第8話 神は、止められない
それは、はっきりと「危険」だと分かる祈りだった。
声の質が違う。
感情が、切羽詰まっている。
願いではなく、命令に近い。
『……あの人が、来られなくなりますように』
言葉としては、柔らかい。
だが、その奥にある意図は明確だった。
排除。
誰かを、ここから遠ざけたい。
誰かの失敗を、確実にしたい。
俺は、初めて、はっきりと恐怖を覚えた。
――これは、叶ってはいけない。
だが、拒否できない。
否定できない。
祈りは、祈りとして届いてしまう。
俺は、必死に考える。
どうすればいい?
どうすれば、これを止められる?
直接伝えられない。
夢は歪む。
偶然操作は、結果を保証しない。
それでも、何もしないわけにはいかなかった。
俺は、思った。
――誰も、傷つかない形で終わってくれ。
それは、あまりにも曖昧な願いだった。
結果は、半端な形で現れた。
翌朝、神殿の外が、少しだけ騒がしかった。
人が集まっている。
落ち着かない気配。
ミレイが、慌てて外に出ていく。
「……通行止め?」
道の先で、小さな崩落が起きていた。
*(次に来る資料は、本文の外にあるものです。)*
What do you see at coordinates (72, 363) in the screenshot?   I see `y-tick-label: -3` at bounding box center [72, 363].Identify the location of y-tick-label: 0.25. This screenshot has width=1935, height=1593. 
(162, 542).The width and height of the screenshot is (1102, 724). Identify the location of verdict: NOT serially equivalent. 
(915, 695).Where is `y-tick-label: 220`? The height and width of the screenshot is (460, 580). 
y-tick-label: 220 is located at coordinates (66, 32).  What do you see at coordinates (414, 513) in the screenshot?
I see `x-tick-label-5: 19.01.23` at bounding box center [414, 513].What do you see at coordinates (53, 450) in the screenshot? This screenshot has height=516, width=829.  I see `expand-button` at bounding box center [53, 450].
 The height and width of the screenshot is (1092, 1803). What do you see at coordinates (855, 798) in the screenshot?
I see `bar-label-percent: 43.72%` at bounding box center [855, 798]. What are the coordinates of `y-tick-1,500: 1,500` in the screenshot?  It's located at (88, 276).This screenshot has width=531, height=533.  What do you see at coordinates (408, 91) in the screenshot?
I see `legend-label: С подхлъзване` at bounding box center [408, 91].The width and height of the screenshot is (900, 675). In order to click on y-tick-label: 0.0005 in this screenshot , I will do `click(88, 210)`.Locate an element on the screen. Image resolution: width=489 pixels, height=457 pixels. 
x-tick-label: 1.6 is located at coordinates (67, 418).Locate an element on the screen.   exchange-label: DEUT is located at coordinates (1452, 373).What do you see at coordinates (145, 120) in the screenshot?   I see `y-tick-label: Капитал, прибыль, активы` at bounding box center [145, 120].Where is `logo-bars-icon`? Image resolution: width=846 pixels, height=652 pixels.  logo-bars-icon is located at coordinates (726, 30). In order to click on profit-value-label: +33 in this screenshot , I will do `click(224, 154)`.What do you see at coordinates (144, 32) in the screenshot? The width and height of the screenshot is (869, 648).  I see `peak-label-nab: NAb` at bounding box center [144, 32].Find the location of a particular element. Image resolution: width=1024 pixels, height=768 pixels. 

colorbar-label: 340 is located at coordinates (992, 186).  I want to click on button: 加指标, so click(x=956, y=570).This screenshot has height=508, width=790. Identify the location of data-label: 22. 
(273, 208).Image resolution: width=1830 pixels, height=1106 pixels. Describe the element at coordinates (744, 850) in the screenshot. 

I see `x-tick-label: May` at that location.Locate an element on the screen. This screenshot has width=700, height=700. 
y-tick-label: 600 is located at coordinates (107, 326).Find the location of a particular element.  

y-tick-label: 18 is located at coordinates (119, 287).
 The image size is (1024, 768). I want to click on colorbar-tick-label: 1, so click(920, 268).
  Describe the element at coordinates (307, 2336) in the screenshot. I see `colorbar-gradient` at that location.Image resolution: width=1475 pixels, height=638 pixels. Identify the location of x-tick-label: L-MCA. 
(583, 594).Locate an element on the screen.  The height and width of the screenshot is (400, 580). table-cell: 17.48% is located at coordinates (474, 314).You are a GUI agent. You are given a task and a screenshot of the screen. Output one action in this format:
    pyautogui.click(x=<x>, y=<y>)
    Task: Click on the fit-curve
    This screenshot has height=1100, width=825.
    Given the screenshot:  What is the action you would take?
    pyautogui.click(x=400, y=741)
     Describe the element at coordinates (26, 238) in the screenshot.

完全な事故ではない。だが、危険と判断され、人の流れが変えられている。
それだけだ。
怪我人はいない。
死者もいない。
だが――
「今日、来る予定だった人、来られなくなったみたいです」
誰かが、そう言った。
胸の奥が、冷たくなる。
叶ってしまった。
完全な形ではない。
だが、意図は実現している。
俺は、理解した。
祈りは、善悪を区別しない。
神は、裁定者ではない。
ただの、通過点だ。
ミレイは、崩落現場を見つめながら、青ざめていた。
「……神様が、やったんでしょうか」
その問いは、俺に向けられていない。
自分自身に向けたものだ。
答えは、出せない。
俺がやったのか。
世界が勝手にそうなったのか。
区別は、もう意味を持たない。
ミレイは、唇を噛みしめた。
「……だったら、これ以上、期待させちゃいけない」
彼女は、その日のうちに、香を減らした。
花も、半分片付けた。
だが、もう遅い。
祈りは、人から人へと伝播する。
噂は、管理されない。
夜になり、祈りはさらに増えた。
『どうか、あの人が失敗しますように』
『私だけが、守られますように』
俺は、初めて、はっきりとした結論に辿り着いた。
神は、止められない。
力が足りないからではない。
権限がないからでもない。
構造として、そう作られている。
願いを集め、
拒否できず、
結果だけを世界に流す。
それが、この世界における神の役割だ。
ミレイは、その夜、神殿に泊まった。
眠れず、何度もこちらを見上げる。
「……見てるだけ、なんですよね」
小さく、そう呟いた。
俺は、答えられない。
だが、はっきりと分かっている。
見ているだけ、という役割は――
想像以上に、重い。
石の身体で、俺は初めて、「神であること」を後悔していた。